Of course, the opposite could also be described, since men also exploit women and use them for their own devices. This is unfortunately the nature of this material world: people exploiting and being exploited by others.
In his purports, however, Srila Prabhupada gives a higher perspective. As in other passages of Srimad Bhagavatam, this story is used to convey a higher message.
Most of us have quite challenging lives in terms of the demands of work, family, and so on.
In the past, middle-class people used to be able to sustain their families with just an 8/5 job. They would go out in the morning, return in the afternoon, and be free on weekends. The wives would generally not have to work and thus would have time to care for the children and the house. One could maintain a family and still have time to collect his thoughts.
Nowadays, however, things are much harder. Most well-paid jobs are quite demanding, and often both the husband and wife must work to maintain a family. This leads to a very chaotic situation, where they have to run around continuously trying to somehow balance the demands of work, caring for the children, maintaining their relationship, practicing spiritual life, maintaining their health, and so on. Due to pressure, usually one or more of these factors end up being neglected, often with disastrous results.

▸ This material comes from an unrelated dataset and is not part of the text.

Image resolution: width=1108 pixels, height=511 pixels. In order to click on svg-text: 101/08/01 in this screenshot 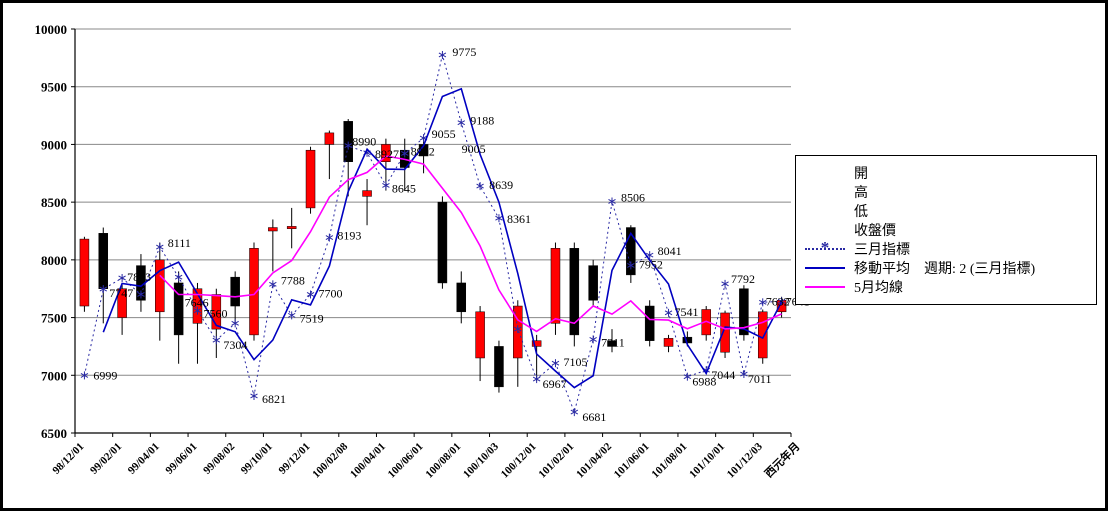, I will do `click(669, 461)`.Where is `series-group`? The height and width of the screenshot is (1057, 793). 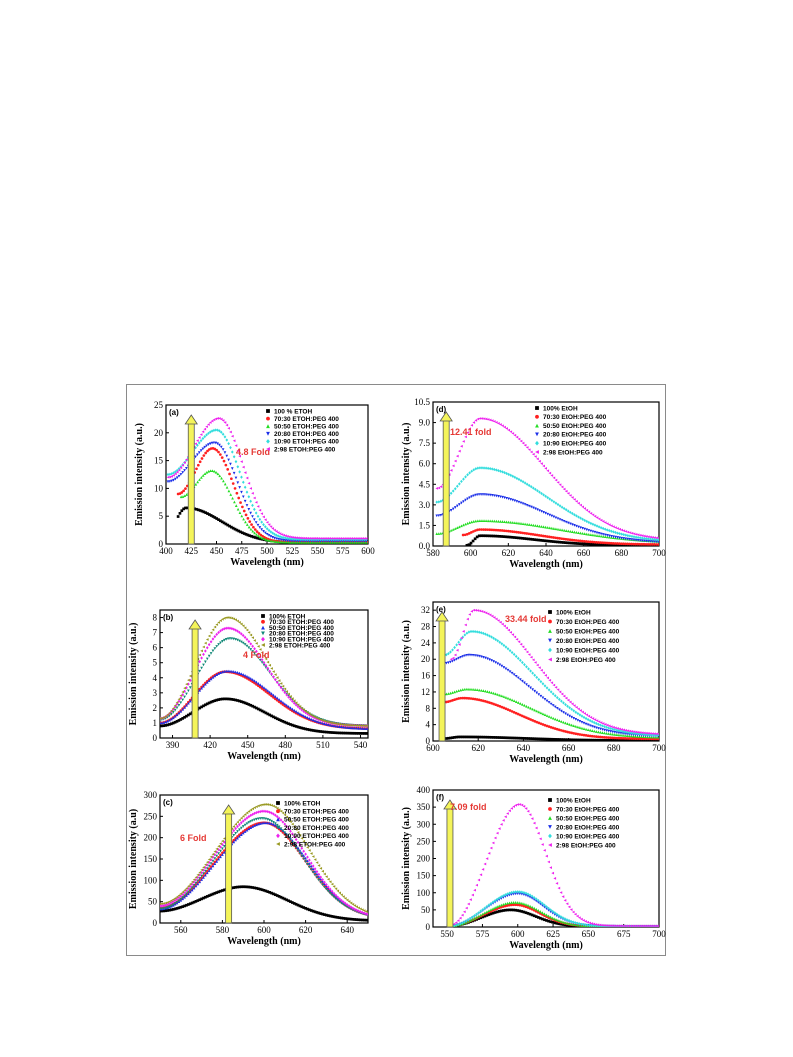
series-group is located at coordinates (264, 676).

This is a cycle that is very difficult to avoid since modern life creates insurmountable demands, which force us to work like hamsters on the wheel just to maintain the status quo. Modern life makes us unhappy, and then offers the solution in the form of more products and services. To obtain these things, however, we need more money, which in turn forces us to work more, making us even more miserable, which in turn forces us to find quick fixes in the form of more products and services.
Srila Prabhupada was able to masterfully identify this propensity more than 50 years ago when society was still much earlier in this cycle. He also proposed a solution, that although radical is still the only one that seems to really, work: simple living high thinking.